Defy Me (Shatter Me #5)(37)
Dad laughs. “Sweetheart, we’re all together,” he says, scooping up the fallen bowl. He grabs a bunch of paper towels and says, “Isn’t that more important than pancakes?”
“No,” Emmaline says angrily. “We’re supposed to make pancakes. It’s Saturday, which means we’re supposed to make pancakes, and you and Mum are just kissing, and Ella is being lazy—”
“Hey—” I say, and stand up.
“—and no one is doing what they’re supposed to be doing and instead I’m doing it all by myself—”
Mum and Dad are both laughing now.
“It’s not funny!” Emmaline cries, and now she’s shouting, tears streaking down her face. “It’s not funny, and I don’t like it when no one listens to me, and I don’t—”
Two weeks ago, I was lying on an operating table, limp, naked, and leaking blood through an aperture in my temple the size of a gunshot wound. My vision was blurred. I couldn’t hear much more than the sound of my own breathing, hot and heavy and everywhere, building in and around me. Suddenly, Evie came into view. She was staring at me; she seemed frustrated. She’d been trying to complete the process of physical recalibration, as she called it.
For some reason, she couldn’t finish the job.
She’d already emptied the contents of sixteen syringes into my brain, and she’d made several small incisions in my abdomen, my arms, and my thighs. I couldn’t see exactly what she did next, but she spoke, occasionally, as she worked, and she claimed that the simple surgical procedures she was performing would strengthen my joints and reinforce my muscles. She wanted me to be stronger, to be more resilient on a cellular level. It was a preventative measure, she said. She was worried my build was too slight; that my muscles might degenerate prematurely in the face of intense physical challenges. She didn’t say it, but I felt it: she wanted me to be stronger than my sister.
“Emmaline,” I whispered.
It was lucky that I was too exhausted, too broken, too sedated to speak clearly. It was lucky that I only lay there, eyes fluttering open and closed, my chapped lips making it impossible to do more than mutter the name. It was lucky that I couldn’t understand, right away, that I was still me. That I still remembered everything despite Evie’s promises to dissolve what was left of my mind.
Still, I’d said the wrong thing.
Evie stopped what she was doing. She leaned over my face and studied me, nose to nose.
I blinked.
Don’t
The words appeared in my head as if they’d been planted there long ago, like I was remembering, remembering Evie jerked backward and immediately started speaking into a device clenched in her fist. Her voice was low and rough and I couldn’t make out what she was saying.
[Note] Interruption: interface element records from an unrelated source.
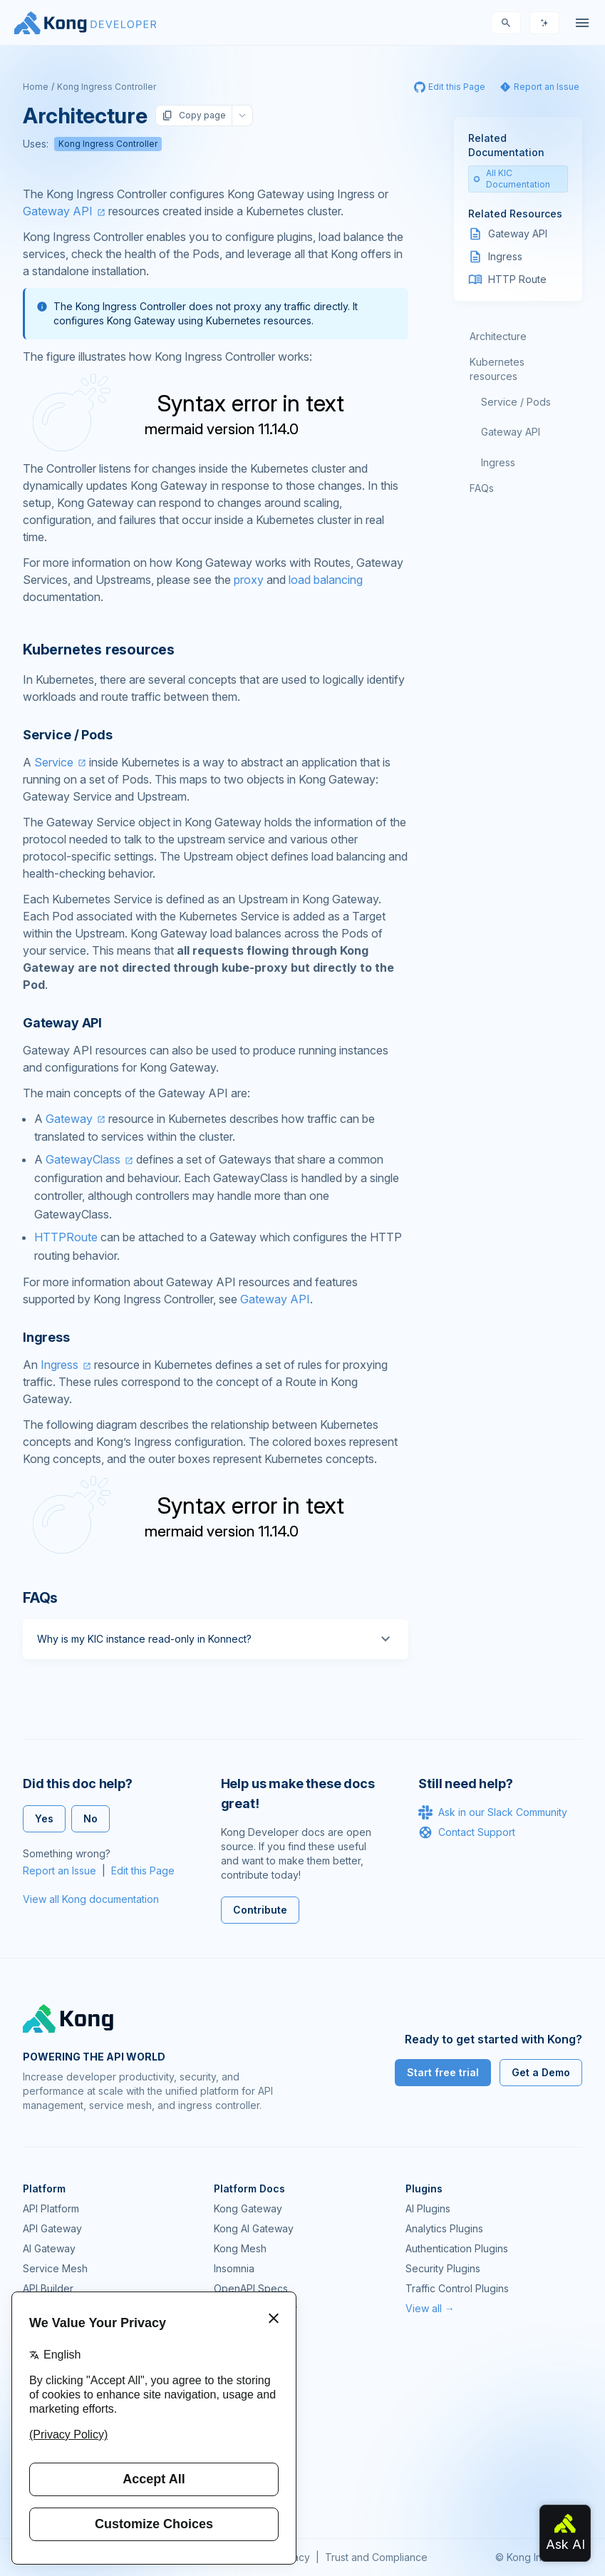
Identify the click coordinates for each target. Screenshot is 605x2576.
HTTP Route (517, 279)
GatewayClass (83, 1159)
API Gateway (52, 2228)
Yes (44, 1818)
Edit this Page (143, 1870)
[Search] (506, 22)
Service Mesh (55, 2268)
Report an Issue (59, 1870)
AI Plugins (427, 2208)
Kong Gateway (248, 2208)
I blinked again. Confused. I parted my lips to say something, when— Don’t
The thought came through more sharply this time.
A moment later Evie was in my face again, this time drilling me with questions.
who are you
where are you
what is your name where were you born
how old are you
who are your parents
where do you live
I was suddenly aware enough to understand that Evie was checking her work. She wanted to make sure my brain had been wiped clean. I wasn’t sure what I was supposed to say or do, so I said nothing.
Instead, I blinked.
Blinked a lot.
Evie finally—reluctantly—stepped away, but she didn’t seem entirely convinced of my stupidity. And then, when I thought she might murder me just to be safe, she stopped. Stared at the wall.
And then she left.
I was trembling on the operating table for twenty minutes before the room was swarmed by a team of people. They unstrapped my body, washed and wrapped my open wounds.
I think I was screaming.
Eventually the combination of pain, exhaustion, and the slow drip of opiates caught up with me, and I passed out.
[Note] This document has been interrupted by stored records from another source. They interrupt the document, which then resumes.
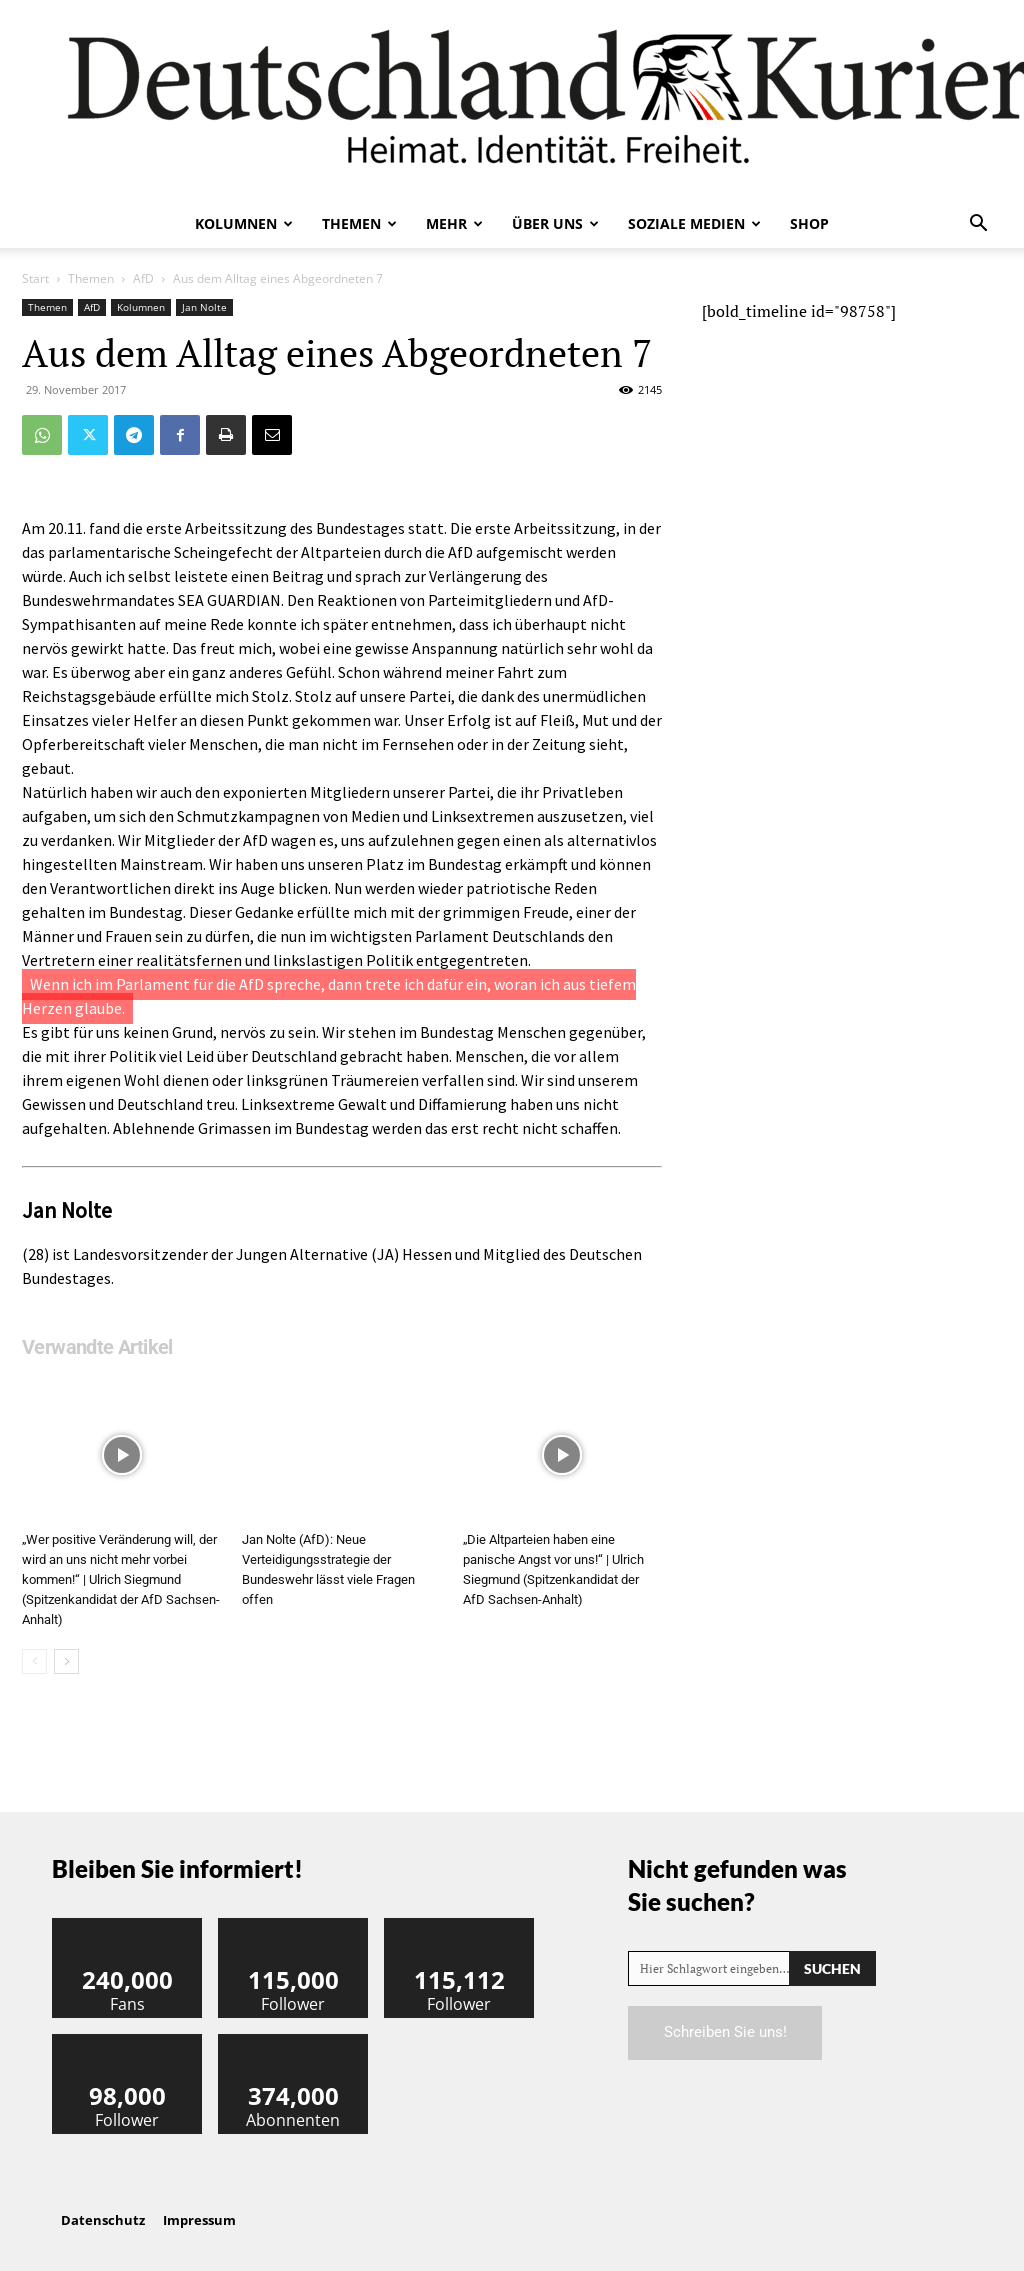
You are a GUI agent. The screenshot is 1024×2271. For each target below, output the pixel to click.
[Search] (832, 1968)
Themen (359, 223)
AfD (143, 278)
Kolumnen (244, 223)
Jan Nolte (204, 307)
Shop (809, 223)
I never understood what happened that day.
I couldn’t ask, Evie never explained, and the strange, sharp voice in my head never returned. But then, Evie sedated me so much in my first weeks on this compound that it’s possible there was never even a chance.
Today, for the first time since that day, I hear it again.
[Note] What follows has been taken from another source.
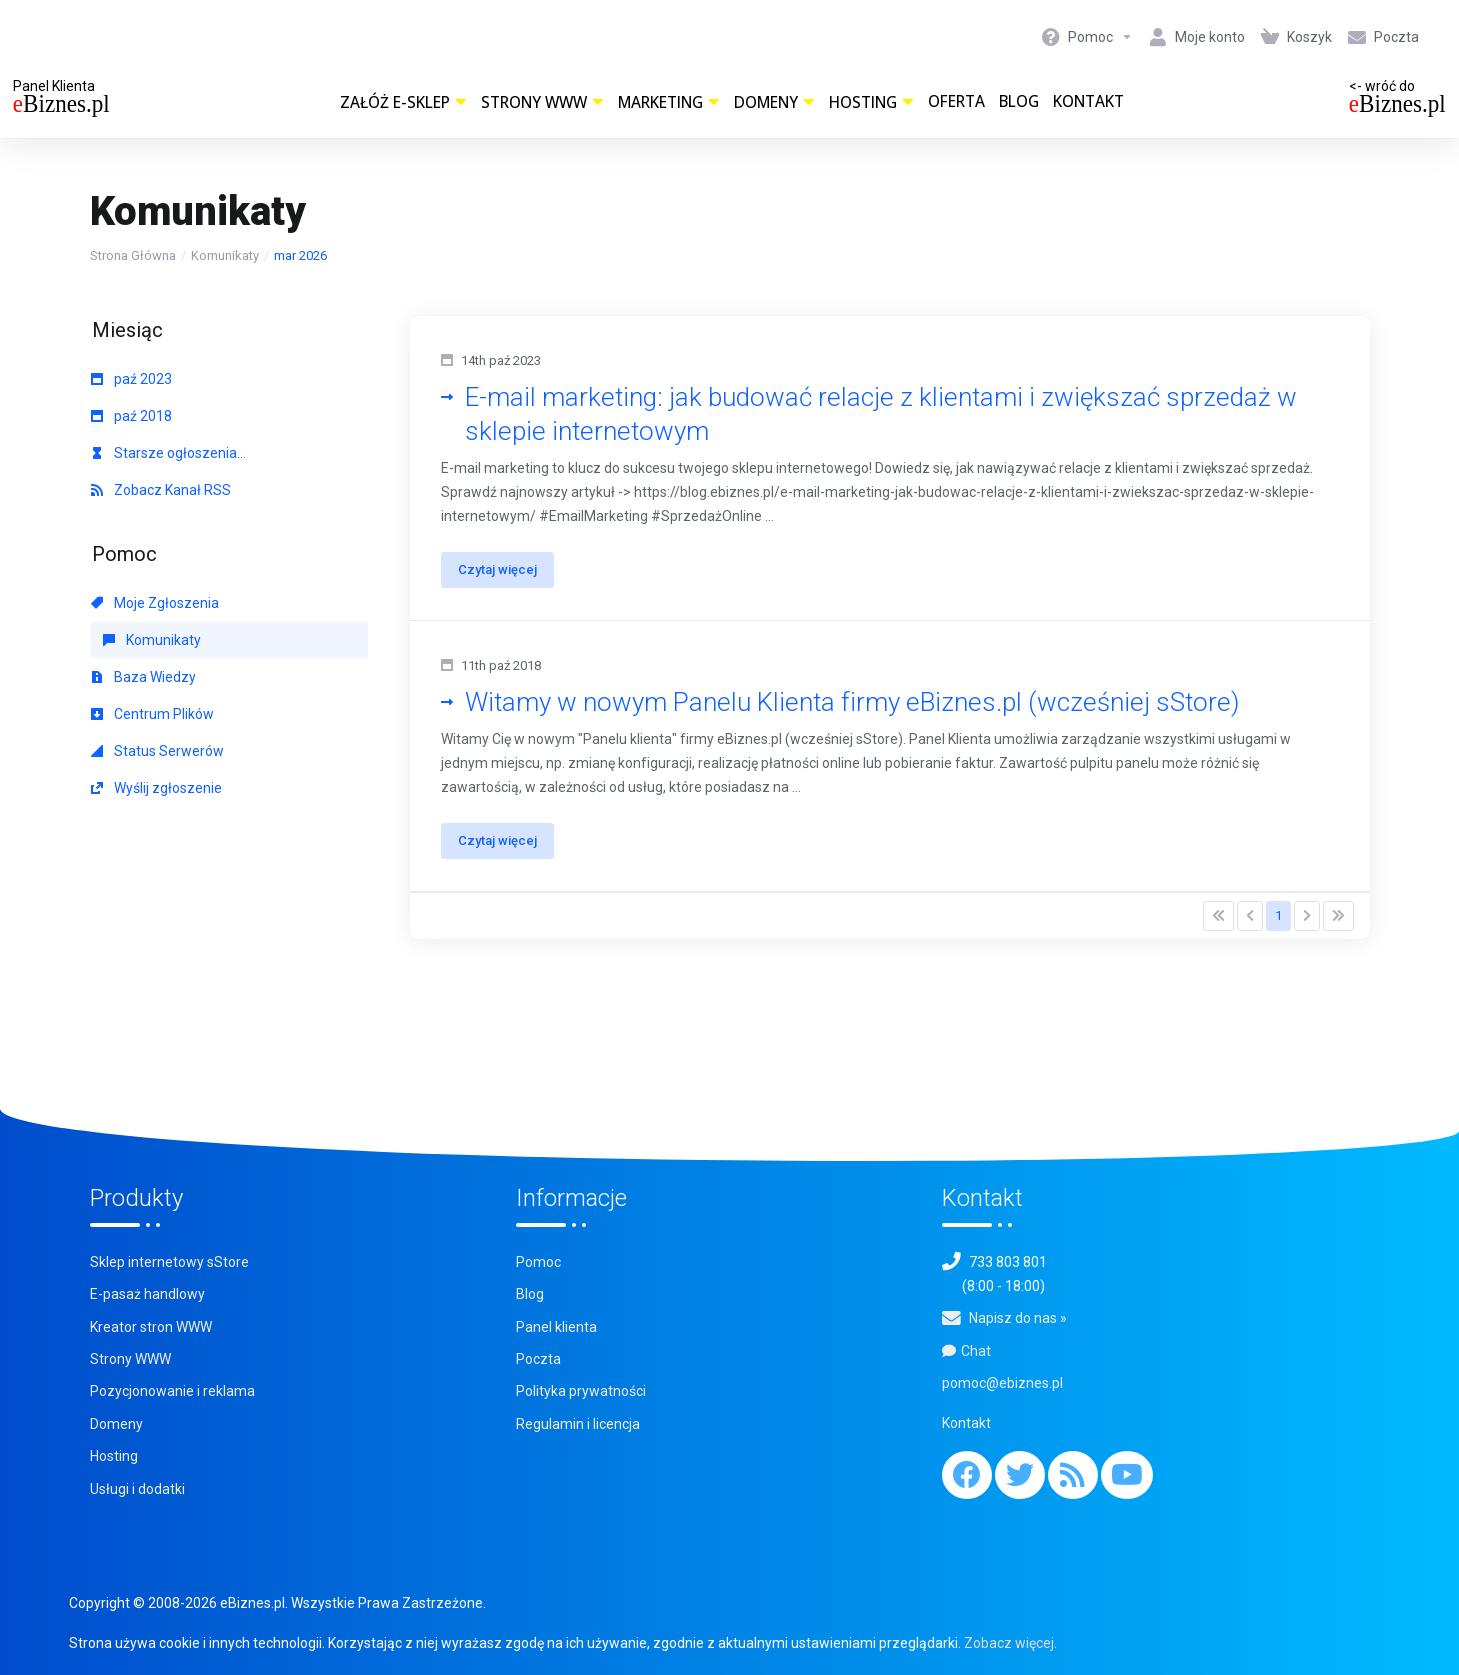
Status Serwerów (157, 751)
I’m standing in the middle of my room, this gauzy yellow dress still bunched in my arms, when the voice assaults me.
It knocks the wind out of me.
Ella
I spin around, my breaths coming in fast. The voice is louder than it’s ever been, frightening in its intensity. Maybe I was wrong about Evie’s experiment, maybe this is part of it, maybe hallucinating and hearing voices is a precursor to oblivion— No
“Who are you?” I say, the dress dropping to the floor. It occurs to me, as if from a distance, that I’m standing in my underwear, screaming at an empty room, and a violent shudder goes through my body.
Roughly, I yank the yellow dress over my head, its light, breezy layers like silk against my skin. In a different lifetime, I would’ve loved this dress. It’s both beautiful and comfortable, the perfect sartorial combination. But there’s no time for that kind of frivolity anymore.
Today, this dress is just a part of the role I must play.
The voice in my head has gone quiet, but my heart is still racing. I feel propelled into motion by instinct alone, and, quickly, I slip into a pair of simple white tennis shoes, tying the laces tightly. I don’t know why, but today, right now, for some reason— I feel like I might need to run.